Saturday, 28 March 2015

My Best Friend

You still haven't earned any money? My friend asked me this question when I told him that I haven't earned any money till now. Well, yes, I haven't and I have no issues with it. I will be turning twenty in a few days and I haven't earned any money till now. I am in my second year of college and I have done some six internships but I  still haven't earned a penny. Yes, I have worked for free so far. All the work I did gave me happiness but not money. I know happiness won't buy me the Jimmy Choo's I plan to wear one day. I know happiness won't make me travel to places  I've always thought of visiting. I know happiness won't make me financiall independent. I know happiness won't stop those tantrums that I parents throw on me. Well, they have all the right to kill me with tantrums and taunts because what have I done with my life so far? Nothing.
Like everyone else I too am kind of obsessed with money because money will help me buy everything I dream of. Money will help me get into my favorite luxury stores and come out with hands full of bags. Money will take me to Vegas, Bahamas, Spain and all the other gorgeous countries. I can study all day long in order to attend some top notch business school that will provide me with a dream placement. With that money I can buy my Prada's and travel the world but will that give me happiness? No, it won't because that is not what I want to do. I do want to earn money and I know I will earn money in fact, a lot of it but it will take time. It will take time because I want to earn money through my dream job. I want to earn money as a designer and it will happen one day.
I did get a lot of chances to earn but I did not take up those opportunities. In fact, I took up jobs that I knew would help me advance as a designer. I took up jobs that opened my mind about social work because I definitely would like to help the needy one day. I took up jobs that taught me how to improve my skills as as writer.Yes, I did earn experience from all that I have done but more than that I achieved happiness and satisfaction. Satisfaction because I was enjoying what I was doing even though that did not give me money.
We're all running after money and I see no harm in that but I believe most of us don't run after passion. A person who was spirited about acting ends up as an engineer because there is no guarantee weather that  person will ever be able to see himself on the silver screen and if not that will he ever be a part of some broadway show. So finally he studies hard to be an engineer. He owns a swanky house, a big car and in short, he has a lavish lifestyle. But will he be satisfied on his death bed? I  don't think so because somewhere deep down he knows he did not do what he wanted to do. In fact, he did not even try. Maybe he wanted to try but it was the societal pressure that made him take a back seat? Maybe he thought people would judge him or laugh at him because he wasn't very good looking. And the list of maybe(s) won't end. But what if he tried? Maybe he would have died with a satisfactory feeling well, because he gave what he wanted to do a chance. I know everyone is not lucky enough to end up doing what they want to but they should at least give it a try. We should all give our dreams and passion a chance.
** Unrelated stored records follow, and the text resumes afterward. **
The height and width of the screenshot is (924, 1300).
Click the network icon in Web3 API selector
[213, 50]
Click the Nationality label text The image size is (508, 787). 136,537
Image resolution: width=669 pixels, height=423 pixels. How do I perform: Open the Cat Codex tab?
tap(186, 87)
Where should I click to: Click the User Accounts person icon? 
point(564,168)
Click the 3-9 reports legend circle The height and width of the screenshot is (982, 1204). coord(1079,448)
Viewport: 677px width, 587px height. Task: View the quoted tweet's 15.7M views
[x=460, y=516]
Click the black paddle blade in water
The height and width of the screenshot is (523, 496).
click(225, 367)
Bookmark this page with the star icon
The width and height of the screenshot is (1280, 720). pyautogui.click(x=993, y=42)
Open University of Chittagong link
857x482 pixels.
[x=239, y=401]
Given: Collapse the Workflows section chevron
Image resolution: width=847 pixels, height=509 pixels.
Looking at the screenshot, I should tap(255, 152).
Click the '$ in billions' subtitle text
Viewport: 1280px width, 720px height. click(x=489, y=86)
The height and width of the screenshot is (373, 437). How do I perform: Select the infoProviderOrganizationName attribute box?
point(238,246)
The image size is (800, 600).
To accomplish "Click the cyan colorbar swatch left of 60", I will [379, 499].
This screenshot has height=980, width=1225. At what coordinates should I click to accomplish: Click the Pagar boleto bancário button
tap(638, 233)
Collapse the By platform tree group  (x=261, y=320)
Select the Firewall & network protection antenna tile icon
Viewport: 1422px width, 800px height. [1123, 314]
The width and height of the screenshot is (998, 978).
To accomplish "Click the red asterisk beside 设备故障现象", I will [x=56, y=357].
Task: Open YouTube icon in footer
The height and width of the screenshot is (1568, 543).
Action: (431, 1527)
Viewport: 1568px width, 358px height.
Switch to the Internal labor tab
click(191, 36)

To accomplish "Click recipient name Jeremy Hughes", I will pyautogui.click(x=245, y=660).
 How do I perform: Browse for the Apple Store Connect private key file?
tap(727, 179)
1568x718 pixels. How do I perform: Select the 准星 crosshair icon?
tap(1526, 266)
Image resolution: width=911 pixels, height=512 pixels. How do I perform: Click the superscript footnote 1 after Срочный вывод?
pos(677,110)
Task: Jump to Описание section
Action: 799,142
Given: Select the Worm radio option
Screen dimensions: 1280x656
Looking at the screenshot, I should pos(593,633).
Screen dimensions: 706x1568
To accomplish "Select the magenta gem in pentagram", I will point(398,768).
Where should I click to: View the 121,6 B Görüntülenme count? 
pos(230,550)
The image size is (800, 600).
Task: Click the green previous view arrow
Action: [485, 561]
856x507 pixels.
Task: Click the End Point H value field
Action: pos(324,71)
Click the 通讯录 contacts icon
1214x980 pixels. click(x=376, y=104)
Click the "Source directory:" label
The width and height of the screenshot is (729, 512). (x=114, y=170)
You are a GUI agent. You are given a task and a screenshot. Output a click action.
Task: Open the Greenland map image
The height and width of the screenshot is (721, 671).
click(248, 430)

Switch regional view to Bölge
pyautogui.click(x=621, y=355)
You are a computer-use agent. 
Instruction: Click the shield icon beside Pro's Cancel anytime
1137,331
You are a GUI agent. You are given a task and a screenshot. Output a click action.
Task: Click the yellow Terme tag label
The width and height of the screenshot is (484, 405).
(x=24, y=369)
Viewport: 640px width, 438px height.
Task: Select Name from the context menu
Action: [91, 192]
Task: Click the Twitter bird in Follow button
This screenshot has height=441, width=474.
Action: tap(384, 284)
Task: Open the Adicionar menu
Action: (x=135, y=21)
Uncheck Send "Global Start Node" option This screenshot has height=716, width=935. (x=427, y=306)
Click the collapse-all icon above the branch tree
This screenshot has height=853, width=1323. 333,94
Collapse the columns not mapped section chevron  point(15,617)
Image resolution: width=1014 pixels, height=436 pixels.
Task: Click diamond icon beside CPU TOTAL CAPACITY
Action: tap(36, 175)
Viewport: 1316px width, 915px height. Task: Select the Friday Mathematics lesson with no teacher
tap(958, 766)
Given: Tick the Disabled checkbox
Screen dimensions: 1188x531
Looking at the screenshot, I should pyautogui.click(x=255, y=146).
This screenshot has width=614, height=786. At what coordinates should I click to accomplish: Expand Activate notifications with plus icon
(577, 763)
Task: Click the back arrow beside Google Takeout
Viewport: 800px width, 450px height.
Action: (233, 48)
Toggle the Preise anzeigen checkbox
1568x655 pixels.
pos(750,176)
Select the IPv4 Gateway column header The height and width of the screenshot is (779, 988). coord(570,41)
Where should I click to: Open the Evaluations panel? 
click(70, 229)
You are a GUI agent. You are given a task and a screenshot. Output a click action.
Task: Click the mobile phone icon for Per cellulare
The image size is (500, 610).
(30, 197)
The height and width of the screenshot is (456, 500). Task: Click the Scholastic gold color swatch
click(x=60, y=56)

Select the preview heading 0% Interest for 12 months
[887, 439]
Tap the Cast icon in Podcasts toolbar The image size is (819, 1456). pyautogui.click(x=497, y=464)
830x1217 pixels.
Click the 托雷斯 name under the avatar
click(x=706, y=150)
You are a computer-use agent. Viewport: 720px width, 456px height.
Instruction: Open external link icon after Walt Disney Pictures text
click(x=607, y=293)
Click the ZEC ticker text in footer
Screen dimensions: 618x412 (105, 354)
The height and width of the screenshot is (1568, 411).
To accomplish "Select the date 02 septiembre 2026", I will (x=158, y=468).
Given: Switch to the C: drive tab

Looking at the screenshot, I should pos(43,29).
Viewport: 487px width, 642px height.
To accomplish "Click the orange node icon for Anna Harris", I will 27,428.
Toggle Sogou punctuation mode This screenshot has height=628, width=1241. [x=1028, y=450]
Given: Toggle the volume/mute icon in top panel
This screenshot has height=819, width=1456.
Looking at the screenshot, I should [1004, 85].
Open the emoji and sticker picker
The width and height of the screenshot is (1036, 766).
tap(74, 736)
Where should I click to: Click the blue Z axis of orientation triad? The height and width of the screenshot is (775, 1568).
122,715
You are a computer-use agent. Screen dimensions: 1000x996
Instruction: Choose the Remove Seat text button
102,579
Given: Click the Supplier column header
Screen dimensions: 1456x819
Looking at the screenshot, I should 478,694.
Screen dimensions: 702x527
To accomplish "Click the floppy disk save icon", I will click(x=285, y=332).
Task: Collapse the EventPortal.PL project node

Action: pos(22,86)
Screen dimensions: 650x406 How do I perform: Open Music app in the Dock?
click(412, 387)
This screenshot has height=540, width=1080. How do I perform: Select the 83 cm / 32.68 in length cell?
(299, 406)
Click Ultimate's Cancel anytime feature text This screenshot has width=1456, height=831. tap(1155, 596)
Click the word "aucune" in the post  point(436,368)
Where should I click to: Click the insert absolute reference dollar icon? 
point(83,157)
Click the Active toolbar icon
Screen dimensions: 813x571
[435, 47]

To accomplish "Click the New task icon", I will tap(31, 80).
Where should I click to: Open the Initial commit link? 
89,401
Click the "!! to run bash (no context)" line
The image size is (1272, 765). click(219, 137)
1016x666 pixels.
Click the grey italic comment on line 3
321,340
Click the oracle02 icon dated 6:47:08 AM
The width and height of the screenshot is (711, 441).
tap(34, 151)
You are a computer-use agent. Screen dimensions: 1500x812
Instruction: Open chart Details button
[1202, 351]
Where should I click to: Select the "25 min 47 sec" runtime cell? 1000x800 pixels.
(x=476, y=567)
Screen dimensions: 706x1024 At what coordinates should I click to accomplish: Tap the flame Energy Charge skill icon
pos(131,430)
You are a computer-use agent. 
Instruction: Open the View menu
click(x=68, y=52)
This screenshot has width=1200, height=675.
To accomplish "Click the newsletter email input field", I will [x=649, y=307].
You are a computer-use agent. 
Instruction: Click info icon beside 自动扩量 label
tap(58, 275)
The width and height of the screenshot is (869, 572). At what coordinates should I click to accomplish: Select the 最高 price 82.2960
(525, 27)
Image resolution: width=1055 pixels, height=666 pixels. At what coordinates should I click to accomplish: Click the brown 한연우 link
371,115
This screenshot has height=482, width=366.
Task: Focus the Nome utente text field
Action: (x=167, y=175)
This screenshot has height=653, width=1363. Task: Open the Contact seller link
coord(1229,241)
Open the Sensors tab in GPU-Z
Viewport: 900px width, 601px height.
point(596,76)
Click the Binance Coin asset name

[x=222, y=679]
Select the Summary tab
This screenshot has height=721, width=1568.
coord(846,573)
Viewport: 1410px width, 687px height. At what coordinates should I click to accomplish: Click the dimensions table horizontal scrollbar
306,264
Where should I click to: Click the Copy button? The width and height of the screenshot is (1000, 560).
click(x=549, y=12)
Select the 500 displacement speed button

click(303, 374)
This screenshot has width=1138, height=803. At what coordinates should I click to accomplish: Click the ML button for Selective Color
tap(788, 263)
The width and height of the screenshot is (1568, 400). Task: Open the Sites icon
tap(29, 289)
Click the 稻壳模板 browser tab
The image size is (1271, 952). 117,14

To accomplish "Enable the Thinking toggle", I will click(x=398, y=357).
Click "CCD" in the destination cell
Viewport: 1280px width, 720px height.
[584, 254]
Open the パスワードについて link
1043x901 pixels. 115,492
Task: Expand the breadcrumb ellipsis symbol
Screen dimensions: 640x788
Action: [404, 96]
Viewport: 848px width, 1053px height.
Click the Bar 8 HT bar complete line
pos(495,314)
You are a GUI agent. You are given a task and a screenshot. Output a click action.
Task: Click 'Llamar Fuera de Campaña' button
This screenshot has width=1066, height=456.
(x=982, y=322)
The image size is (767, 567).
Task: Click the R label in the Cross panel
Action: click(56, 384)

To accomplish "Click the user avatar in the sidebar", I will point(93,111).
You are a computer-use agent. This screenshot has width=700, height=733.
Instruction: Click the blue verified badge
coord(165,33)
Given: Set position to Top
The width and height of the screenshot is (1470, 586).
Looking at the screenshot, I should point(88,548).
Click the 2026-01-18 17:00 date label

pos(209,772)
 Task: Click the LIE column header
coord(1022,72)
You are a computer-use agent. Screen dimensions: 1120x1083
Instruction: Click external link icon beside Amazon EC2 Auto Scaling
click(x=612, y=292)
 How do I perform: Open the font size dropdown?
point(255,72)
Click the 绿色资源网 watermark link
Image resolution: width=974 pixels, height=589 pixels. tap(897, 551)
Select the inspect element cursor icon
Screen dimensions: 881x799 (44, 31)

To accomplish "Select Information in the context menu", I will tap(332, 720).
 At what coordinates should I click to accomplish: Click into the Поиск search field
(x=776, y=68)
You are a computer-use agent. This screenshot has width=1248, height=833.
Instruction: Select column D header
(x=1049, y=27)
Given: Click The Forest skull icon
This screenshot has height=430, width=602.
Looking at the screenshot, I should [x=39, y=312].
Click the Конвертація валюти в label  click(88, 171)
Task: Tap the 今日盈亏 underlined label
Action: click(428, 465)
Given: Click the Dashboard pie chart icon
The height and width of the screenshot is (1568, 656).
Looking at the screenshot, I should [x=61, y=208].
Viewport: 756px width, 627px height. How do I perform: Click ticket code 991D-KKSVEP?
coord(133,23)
My parents never allowed me to pursue my dream but I was determined I was determined because designing has been my passion always. I fought with them but in the end the outcome was fruiful. Finally, they've given me the green signal to go and follow my heart. I can't say wether I will be successful or not. I Don't know what will happen tomorrow morning but one thing that I know is that I tried and I will keep on trying. I will try, I will work hard, I will stay courageous but most importantly I won't lose faith. I won't lose faith in my best friend. I won't lose faith in God. Yes, my God is my best friend.
Everyone says that she or he is my best friend because she or he knows everything about me. But my dear friends, no one apart from God knows everything about you. He knows what will happen tomorrow. He knows how to teach you lessons. He knows everything and above all he loves you no matter what you've done in the past. You wake up every morning because he wants to give you another chance to undo the bad. He wants you to try and stay honest. He wants you to walk in faith and not by sight because he knows the best for you.
The entire focus of my life revolves around the same idea of considering God as my bestest companion and staying passionate and happy. It took me six years to convince my parents but they did agree and I thank God for this because I had faith in him.
This brings me back to the point from where I started. So, what if I haven't earned any money? I know one day I will and I know my first paycheck will come to me from the field of my interest. I know the first amount I earn will be a lot more than I can imagine and trust me, I am very confident about it. Well, because I walk in faith and not by sight. Guess what does my best friend ask from me in return? Well, he just asks me to be honest and keep on trying. So little for so much? Now, that is what I call unconditional love.
So, stay happy, keep on trying, follow your passion and most importantly don't lose faith!!!